A self-replicating system based on a cycloaddition of a fulvene derivative and a maleinimide is investigated using a two-pronged approach combining NMR spectroscopy with computer simulations. In the course of the reaction, two diastereomers are formed with identical rates in the absence of replication. When replication is enabled, a network emerges in which one diastereomer takes over the resources as a selfish autocatalyst while exploiting the competitor as a weak altruist. The structure and dynamics of the reaction network is studied using 1 D and 2 D NMR techniques supported by dynamically averaged ab initio chemical shifts and ab initio molecular dynamics simulations.
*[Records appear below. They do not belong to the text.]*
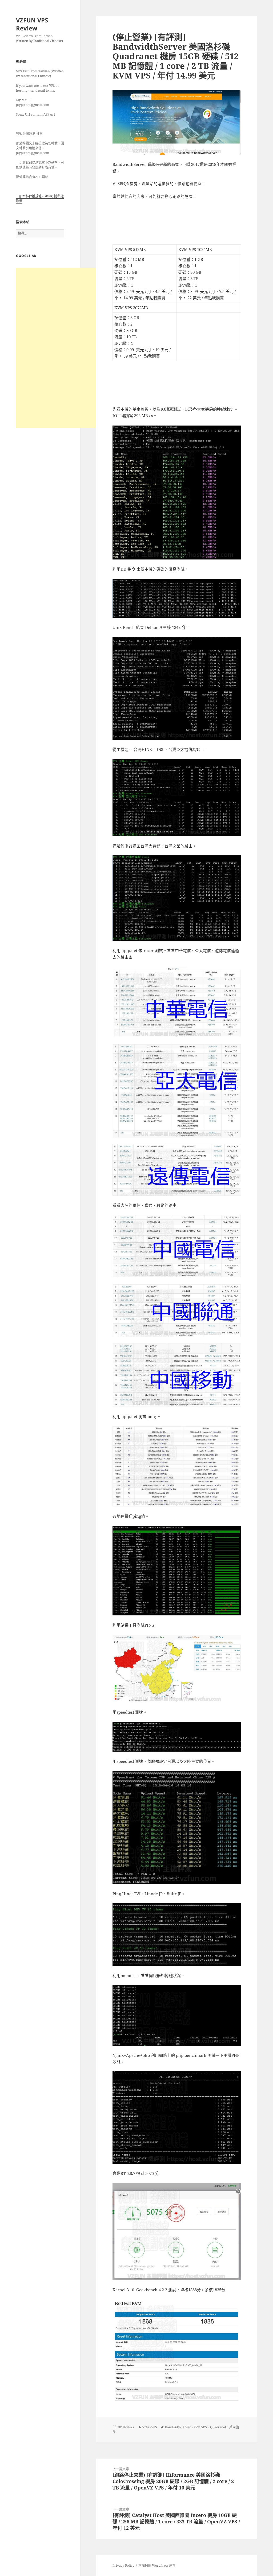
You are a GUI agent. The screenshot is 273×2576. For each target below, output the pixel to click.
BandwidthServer (178, 2427)
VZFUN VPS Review (32, 24)
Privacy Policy (123, 2565)
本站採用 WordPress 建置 (156, 2565)
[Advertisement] (56, 348)
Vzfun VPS (149, 2427)
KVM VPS (200, 2427)
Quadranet (218, 2427)
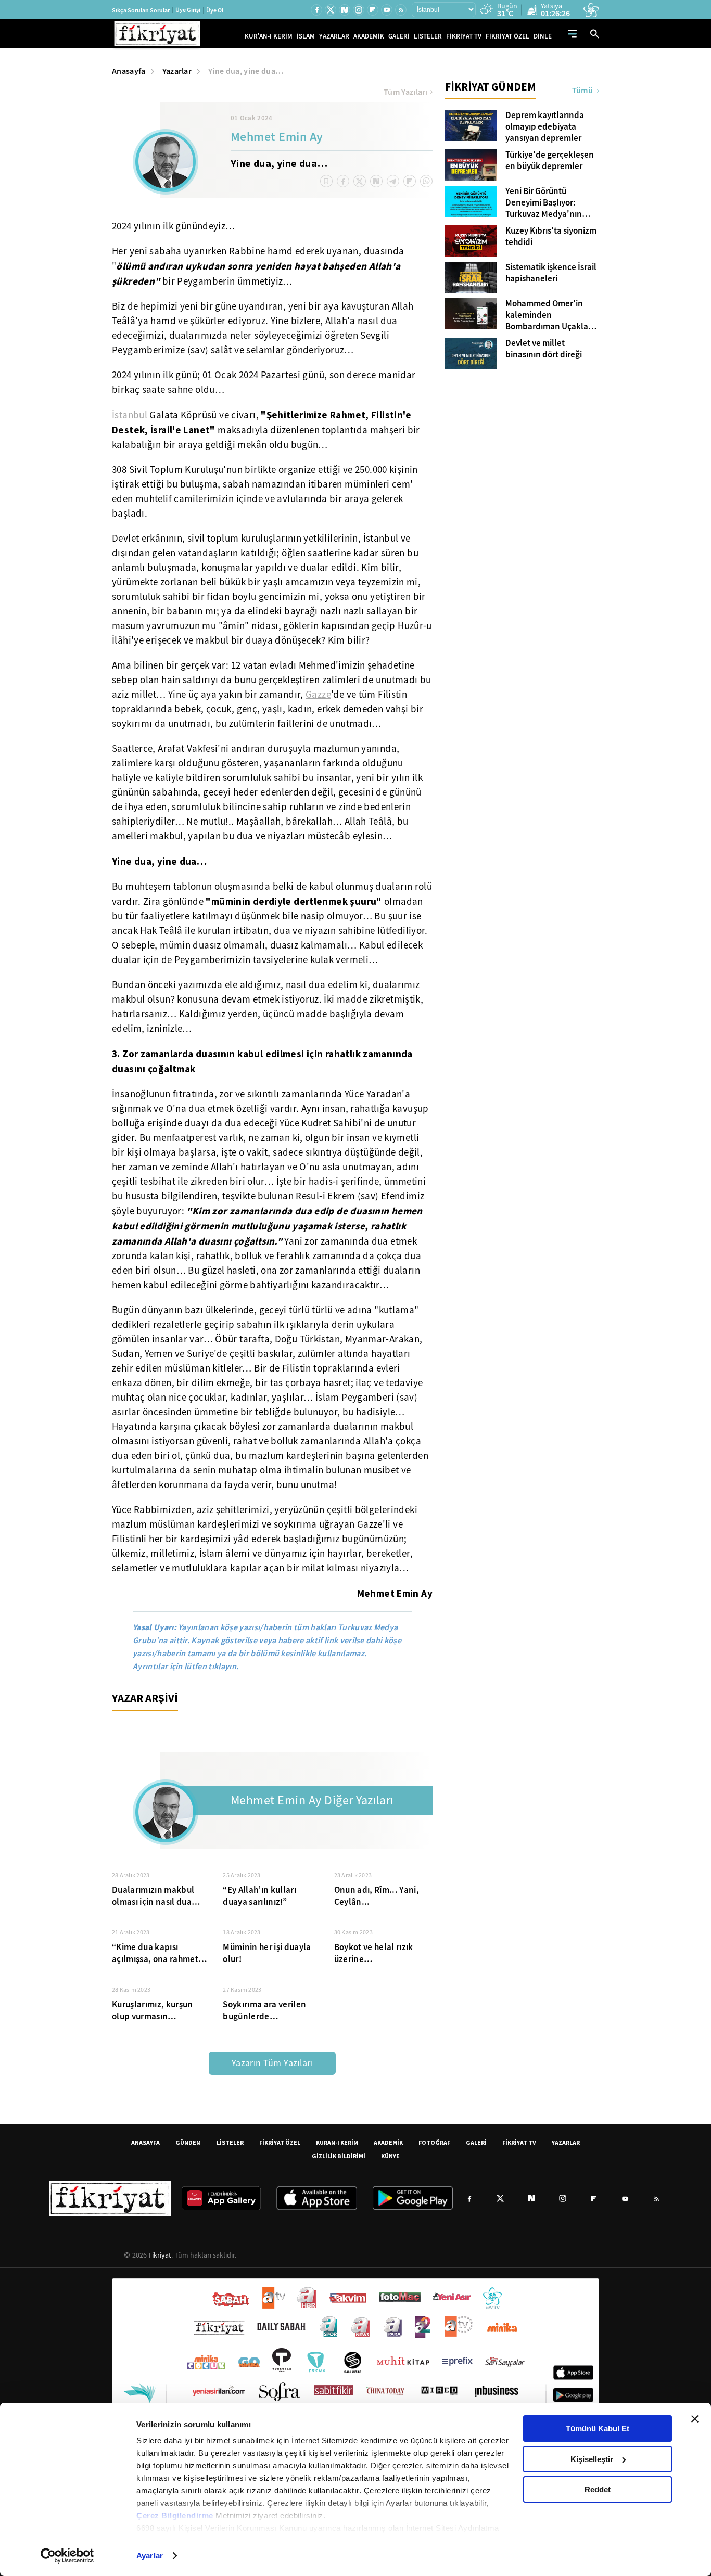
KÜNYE (390, 2156)
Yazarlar (177, 71)
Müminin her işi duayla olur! (267, 1953)
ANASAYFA (145, 2142)
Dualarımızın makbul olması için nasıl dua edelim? (153, 1896)
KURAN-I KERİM (337, 2142)
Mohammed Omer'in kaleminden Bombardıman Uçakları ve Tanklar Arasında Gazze (549, 315)
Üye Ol (214, 10)
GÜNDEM (188, 2142)
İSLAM (306, 36)
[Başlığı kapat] (695, 2419)
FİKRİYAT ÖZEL (507, 36)
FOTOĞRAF (434, 2142)
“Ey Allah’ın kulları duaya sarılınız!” (259, 1896)
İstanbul (129, 415)
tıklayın (222, 1666)
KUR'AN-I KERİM (269, 36)
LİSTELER (428, 36)
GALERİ (399, 36)
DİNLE (543, 36)
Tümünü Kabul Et (597, 2428)
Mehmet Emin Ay (277, 138)
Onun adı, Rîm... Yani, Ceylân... (376, 1896)
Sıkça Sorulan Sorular (141, 10)
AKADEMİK (368, 36)
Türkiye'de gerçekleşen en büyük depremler (549, 160)
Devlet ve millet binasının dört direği (543, 349)
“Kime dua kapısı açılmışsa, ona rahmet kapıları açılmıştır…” (155, 1953)
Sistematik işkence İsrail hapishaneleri (550, 273)
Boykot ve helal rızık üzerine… (373, 1953)
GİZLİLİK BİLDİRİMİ (338, 2156)
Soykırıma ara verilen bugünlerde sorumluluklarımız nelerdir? (264, 2010)
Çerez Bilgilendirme (175, 2515)
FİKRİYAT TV (463, 36)
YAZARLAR (334, 36)
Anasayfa (129, 71)
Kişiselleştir (591, 2459)
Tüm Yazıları (406, 92)
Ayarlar (149, 2555)
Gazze (318, 694)
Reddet (598, 2489)
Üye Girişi (187, 10)
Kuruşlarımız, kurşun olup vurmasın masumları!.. (152, 2010)
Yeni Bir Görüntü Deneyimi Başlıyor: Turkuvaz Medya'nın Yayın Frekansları (543, 203)
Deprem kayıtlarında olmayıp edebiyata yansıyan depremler (544, 127)
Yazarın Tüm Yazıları (272, 2063)
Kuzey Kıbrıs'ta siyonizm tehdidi (550, 236)
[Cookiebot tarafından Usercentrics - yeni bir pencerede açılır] (67, 2556)
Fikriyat (159, 2255)
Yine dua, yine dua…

It is shown that this combination is a powerful means to understand the observed experimental behaviour in great detail.

Highlights

  • A self-replicating system based on a cycloaddition of a fulvene derivative and a maleinimide is investigated using a two-pronged approach combining NMR spectroscopy with computer simulations

  • The field of self-replication chemistry [1-23] currently aims to understand and to control the energy landscape determining the type of autocatalytic growth, which distinguishes the chemistry of parabolic coexistence[24] from the biological physics building on the Darwinian principle [25]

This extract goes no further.